## Start PASSAGE TO READ

What Exactly Is Streambuf? How to Use It

What exactly is streambuf? How do I use it?

Stream buffers represent input or output devices and provide a low level interface for unformatted I/O to that device. Streams, on the other hand, provide a higher level wrapper around the buffer by way of basic unformatted I/O functions and especially via formatted I/O functions (i.e., operator<< and operator>> overloads). Stream objects may also manage a stream buffer's lifetime.

For example a file stream has an internal file stream buffer. The stream manages the lifetime of the buffer and the buffer is what provides actual read and write capabilities to a file. The stream's formatting operators ultimately access the stream buffer's unformatted I/O functions, so you only ever have to use the stream's I/O functions, and don't need to touch the buffer's I/O functions directly.

Another way to understand the differences is to look at the different uses they make of locale objects. Streams use the facets that have to do with formatting such as numpunct and num_get. You can also expect that the overloads of stream operator<< and operator>> for custom time or money data types will use the time and money formatting facets. Stream buffers, however, use the codecvt facets in order to convert between the units their interface uses and bytes. So, for example, the interface for basic_streambuf<char16_t> uses char16_t and so basic_streambuf<char16_t> internally uses codecvt<char16_t, char, mbstate_t> by default to convert the formatted char16_t units written to the buffer to char units written to the underlying device. So you can see that streams are mostly for formatting and stream buffers provide a low level interface for unformatted input or output to devices which may use a different, external encoding.

You can use a stream buffer when you want only unformatted access to an I/O device. You can also use stream buffers if you want to set up multiple streams that share a stream buffer (though you'll have to carefully manage the lifetime of the buffer). There are also special purpose stream buffers you might want to use, such as wbuffer_convert in C++11 which acts as a façade for a basic_streambuf<char> to make it look like a wide character stream buffer. It uses the codecvt facet it's constructed with instead of using the codecvt facet attached to any locale. You can usually achieve the same effect by simply using a wide stream buffer imbued with a locale that has the appropriate facet.

boost streambuf consume and commit, what is it

Boost ASIO streambuf is more than just a character array. From the basic_streambuf documentation:

The basic_streambuf class is derived from std::streambuf to associate the streambuf's input and output sequences with one or more character arrays. These character arrays are internal to the basic_streambuf object, but direct access to the array elements is provided to permit them to be used efficiently with I/O operations. Characters written to the output sequence of a basic_streambuf object are appended to the input sequence of the same object.

The documentation goes on to talk about possible implementation strategies. The streambuf object may simply use a single contiguous character array with pointers to manage the input and output sequences. But the interface allows for more complicated schemes.

## End PASSAGE TO READ
## Start GIVEN RECORDS

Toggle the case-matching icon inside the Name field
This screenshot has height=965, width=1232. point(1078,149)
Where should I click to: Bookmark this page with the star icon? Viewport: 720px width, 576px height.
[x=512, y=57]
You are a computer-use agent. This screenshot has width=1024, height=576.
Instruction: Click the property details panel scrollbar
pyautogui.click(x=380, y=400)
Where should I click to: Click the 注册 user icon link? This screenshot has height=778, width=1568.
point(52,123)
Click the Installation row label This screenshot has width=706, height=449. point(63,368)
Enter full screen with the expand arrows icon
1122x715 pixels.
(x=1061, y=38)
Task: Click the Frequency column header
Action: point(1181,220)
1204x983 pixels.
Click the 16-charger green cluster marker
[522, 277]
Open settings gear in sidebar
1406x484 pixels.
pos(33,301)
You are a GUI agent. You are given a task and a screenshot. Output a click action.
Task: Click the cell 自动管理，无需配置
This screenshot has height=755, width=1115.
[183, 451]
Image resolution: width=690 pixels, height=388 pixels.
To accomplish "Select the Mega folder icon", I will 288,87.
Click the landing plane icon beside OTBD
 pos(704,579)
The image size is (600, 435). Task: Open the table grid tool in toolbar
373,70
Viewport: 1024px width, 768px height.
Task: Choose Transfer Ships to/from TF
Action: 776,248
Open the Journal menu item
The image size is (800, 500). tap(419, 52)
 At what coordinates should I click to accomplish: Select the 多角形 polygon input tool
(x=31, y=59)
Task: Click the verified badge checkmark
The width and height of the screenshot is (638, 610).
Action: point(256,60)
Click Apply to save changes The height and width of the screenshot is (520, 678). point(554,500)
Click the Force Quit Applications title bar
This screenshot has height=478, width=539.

## End GIVEN RECORDS

TASK GOAL: Transcribe the passage on stream buffers, everything from "What Exactly Is Streambuf? How to" down to "I/O functions directly.".

FINISHED EXERCISE:
What Exactly Is Streambuf? How to Use It

What exactly is streambuf? How do I use it?

Stream buffers represent input or output devices and provide a low level interface for unformatted I/O to that device. Streams, on the other hand, provide a higher level wrapper around the buffer by way of basic unformatted I/O functions and especially via formatted I/O functions (i.e., operator<< and operator>> overloads). Stream objects may also manage a stream buffer's lifetime.

For example a file stream has an internal file stream buffer. The stream manages the lifetime of the buffer and the buffer is what provides actual read and write capabilities to a file. The stream's formatting operators ultimately access the stream buffer's unformatted I/O functions, so you only ever have to use the stream's I/O functions, and don't need to touch the buffer's I/O functions directly.